Saturday, April 6, 2013

How Coffee Can Help and Hurt Runners

I've been a runner for 10 years, but I've only been running long distances for about a year now. While I used to run 3-4 miles a few times a week just to keep in shape, now I usually run 25-30 miles a week, and sometimes I even fit in a 10 miler before work in the mornings.

That being said, my coffee and food consumption has sky rocketed lately. While it's not encouraged by the running community, my go-to food before a run is cake. Yes, cake. It's high in calories and that sugar boost is exactly what I need to go my fastest.

Most runners prefer to get that boost from caffeine right before a run. There are many different views on if caffeine can enhance sport performance, and while I am no expert, from what I have read and experienced, caffeine can definitely help push you through to the finish line. Most runners and running magazines agree and encourage caffeine consumption, telling readers to go ahead and enjoy that cup of coffee. However, what irritates me is that while these articles encourage runners to drink coffee, they do no warn against the risk of dehydration.

When I drink coffee, I almost instantly need water. Whether this is my mouth thinking I need water or my body asking for it, I do not know. While caffeine is indeed a diuretic, new studies show that caffeine is less dehydrating then it was thought to be years ago. According to Runners World, it is understood that a person can have 550 mg of caffeine (5 cups of coffee) without it affecting hydration levels. In the end, my advice is the same you will read all over the web. Do your homework, understand different foods and drinks, but above all know you body and what works best for it. If coffee gives you a boost in your run, make sure to know how your body responds and be aware of the possibility of quicker dehydration.

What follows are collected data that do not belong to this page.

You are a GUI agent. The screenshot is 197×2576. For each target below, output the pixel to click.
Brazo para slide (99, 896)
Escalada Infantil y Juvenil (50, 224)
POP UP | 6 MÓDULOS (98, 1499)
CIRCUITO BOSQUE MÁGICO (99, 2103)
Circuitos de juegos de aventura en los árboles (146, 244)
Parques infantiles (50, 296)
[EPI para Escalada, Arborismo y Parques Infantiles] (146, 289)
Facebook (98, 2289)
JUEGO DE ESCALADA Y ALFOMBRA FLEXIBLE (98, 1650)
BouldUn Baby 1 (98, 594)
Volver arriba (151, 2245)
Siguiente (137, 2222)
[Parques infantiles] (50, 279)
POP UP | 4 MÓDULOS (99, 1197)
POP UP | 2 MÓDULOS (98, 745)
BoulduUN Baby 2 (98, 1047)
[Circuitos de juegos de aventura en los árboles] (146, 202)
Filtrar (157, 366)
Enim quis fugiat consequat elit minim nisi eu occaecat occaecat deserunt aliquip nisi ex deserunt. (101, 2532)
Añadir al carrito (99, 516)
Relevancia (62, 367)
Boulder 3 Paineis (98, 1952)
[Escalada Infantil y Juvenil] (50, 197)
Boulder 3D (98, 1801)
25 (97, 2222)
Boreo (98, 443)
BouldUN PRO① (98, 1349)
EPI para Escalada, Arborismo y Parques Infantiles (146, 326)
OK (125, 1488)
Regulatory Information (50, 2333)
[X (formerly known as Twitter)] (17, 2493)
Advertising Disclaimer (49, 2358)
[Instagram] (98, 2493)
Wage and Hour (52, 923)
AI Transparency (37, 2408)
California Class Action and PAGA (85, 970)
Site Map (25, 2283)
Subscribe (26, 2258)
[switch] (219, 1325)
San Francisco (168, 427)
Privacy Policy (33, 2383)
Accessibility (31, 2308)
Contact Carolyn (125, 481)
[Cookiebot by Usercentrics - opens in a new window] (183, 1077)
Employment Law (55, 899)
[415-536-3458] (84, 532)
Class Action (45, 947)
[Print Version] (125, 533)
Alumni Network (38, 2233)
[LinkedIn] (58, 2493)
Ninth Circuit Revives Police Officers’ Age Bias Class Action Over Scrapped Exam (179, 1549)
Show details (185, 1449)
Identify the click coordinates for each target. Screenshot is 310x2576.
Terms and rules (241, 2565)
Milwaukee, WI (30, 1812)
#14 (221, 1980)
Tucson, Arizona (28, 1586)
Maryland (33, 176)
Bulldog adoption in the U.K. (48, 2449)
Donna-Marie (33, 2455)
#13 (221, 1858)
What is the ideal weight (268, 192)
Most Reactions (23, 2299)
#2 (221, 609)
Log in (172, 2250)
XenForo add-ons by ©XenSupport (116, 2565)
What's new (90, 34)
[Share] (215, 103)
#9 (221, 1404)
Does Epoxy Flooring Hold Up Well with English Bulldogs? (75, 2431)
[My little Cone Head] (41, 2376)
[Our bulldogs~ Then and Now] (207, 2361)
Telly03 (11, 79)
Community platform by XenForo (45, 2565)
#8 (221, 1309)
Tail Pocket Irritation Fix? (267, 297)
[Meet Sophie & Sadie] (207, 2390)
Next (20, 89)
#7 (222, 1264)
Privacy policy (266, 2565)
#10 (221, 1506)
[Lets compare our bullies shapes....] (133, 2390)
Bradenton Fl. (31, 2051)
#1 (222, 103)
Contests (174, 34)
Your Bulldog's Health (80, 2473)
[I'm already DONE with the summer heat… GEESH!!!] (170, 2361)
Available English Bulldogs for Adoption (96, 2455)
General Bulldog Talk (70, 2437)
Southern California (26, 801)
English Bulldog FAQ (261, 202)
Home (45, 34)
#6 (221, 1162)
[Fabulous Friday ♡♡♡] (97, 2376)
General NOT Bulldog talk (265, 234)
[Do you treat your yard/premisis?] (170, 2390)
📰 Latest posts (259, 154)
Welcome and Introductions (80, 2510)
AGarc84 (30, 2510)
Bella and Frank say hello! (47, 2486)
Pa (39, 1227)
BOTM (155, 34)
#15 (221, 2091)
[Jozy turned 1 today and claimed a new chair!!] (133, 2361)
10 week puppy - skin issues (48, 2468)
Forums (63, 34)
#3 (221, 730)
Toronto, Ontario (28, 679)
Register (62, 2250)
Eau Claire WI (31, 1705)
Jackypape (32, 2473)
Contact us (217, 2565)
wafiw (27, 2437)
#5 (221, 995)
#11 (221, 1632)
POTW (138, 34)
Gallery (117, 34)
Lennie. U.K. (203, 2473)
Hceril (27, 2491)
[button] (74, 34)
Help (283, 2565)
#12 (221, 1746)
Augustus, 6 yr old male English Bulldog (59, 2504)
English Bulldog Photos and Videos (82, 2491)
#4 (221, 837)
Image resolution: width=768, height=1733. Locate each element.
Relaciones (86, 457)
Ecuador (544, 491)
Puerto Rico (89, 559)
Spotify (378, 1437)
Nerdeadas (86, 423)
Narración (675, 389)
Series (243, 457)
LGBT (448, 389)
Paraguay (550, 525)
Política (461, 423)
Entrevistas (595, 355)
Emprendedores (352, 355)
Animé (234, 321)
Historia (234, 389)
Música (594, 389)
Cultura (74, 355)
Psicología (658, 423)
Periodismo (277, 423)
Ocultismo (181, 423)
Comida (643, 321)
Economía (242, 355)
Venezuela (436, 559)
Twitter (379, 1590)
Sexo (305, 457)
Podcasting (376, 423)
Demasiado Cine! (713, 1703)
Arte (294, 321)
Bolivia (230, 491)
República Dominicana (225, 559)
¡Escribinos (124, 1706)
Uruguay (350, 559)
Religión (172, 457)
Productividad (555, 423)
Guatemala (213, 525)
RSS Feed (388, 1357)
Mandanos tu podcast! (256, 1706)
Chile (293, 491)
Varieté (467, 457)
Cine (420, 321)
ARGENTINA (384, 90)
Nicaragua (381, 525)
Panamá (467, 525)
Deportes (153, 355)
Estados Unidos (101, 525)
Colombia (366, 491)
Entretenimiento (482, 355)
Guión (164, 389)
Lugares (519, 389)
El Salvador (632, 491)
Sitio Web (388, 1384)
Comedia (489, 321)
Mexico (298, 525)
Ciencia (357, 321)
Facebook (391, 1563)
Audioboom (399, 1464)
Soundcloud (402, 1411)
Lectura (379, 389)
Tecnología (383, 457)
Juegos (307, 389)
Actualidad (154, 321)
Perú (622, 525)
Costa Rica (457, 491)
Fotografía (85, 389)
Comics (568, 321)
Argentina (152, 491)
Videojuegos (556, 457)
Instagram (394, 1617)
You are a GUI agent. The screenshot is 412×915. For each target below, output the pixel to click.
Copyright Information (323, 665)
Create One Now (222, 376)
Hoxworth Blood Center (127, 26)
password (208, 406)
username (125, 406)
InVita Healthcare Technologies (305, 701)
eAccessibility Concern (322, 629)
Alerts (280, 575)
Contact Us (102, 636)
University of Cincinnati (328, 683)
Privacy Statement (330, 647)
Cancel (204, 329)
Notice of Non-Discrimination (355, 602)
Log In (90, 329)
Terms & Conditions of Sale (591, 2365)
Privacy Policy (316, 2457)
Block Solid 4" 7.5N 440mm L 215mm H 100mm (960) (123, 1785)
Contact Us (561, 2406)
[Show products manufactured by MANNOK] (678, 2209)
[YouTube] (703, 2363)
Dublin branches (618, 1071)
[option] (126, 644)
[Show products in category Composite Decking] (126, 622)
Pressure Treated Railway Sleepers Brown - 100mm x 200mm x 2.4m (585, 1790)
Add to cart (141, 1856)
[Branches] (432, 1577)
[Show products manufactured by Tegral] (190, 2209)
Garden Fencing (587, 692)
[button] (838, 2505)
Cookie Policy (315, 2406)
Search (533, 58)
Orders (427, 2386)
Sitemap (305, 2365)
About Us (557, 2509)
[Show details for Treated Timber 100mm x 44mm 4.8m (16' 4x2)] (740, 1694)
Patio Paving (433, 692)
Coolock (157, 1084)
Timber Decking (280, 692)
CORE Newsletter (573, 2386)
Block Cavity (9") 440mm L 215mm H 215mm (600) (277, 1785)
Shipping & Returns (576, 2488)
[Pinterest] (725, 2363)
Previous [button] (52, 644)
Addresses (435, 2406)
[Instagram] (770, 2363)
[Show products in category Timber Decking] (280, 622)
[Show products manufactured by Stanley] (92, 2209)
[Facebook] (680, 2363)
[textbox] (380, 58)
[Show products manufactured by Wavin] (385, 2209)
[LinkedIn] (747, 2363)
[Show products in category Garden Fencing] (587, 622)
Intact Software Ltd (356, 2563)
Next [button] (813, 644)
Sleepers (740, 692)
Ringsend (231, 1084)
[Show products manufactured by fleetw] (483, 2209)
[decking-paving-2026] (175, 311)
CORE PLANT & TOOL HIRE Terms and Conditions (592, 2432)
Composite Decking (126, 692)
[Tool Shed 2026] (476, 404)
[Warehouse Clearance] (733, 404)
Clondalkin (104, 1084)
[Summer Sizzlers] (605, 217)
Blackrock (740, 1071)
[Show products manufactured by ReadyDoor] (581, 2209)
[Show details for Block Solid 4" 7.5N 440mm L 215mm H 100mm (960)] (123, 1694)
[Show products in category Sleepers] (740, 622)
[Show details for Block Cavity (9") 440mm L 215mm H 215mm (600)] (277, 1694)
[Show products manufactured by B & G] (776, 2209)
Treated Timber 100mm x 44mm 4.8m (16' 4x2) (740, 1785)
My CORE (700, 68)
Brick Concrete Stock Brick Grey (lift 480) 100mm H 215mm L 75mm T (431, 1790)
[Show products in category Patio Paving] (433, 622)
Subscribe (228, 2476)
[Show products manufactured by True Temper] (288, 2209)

Interestingly enough, I actually prefer to have a cup of coffee after my run, both to keep me awake and productive for the rest of the day and because it makes me feel better. I never really thought about why it makes me feel better until writing this post, so I did some research and discovered the Runner's World article I mentioned above that says there are new studies showing consuming caffeine after working out can help runners recover.

Runners know they need carbs postrun to rebuild their glycogen stores, but a recent study suggests caffeine may also enhance recovery. Cyclists rode hard for two consecutive days to drain their glycogen stores. They then drank a carb beverage with or without caffeine. Researchers found that having a drink with caffeine rebuilds glycogen stores 66 percent more than a carb-only drink.

Click HERE to link to the article to learn more and make sure to tweet me @DCoffeeSnob if running has caused a change in your coffee consumption.


  1. I read the same article and rejoiced! haha. Any evidence that proves drinking coffee is good for the body is good in my book! :)

  2. You make some excellent points here. Coffee is my go-to performance enhancer (pre and post workouts) but I always crave water afterwards. The most important lesson is to set aside the latest research and listen to your body. Cool blog btw.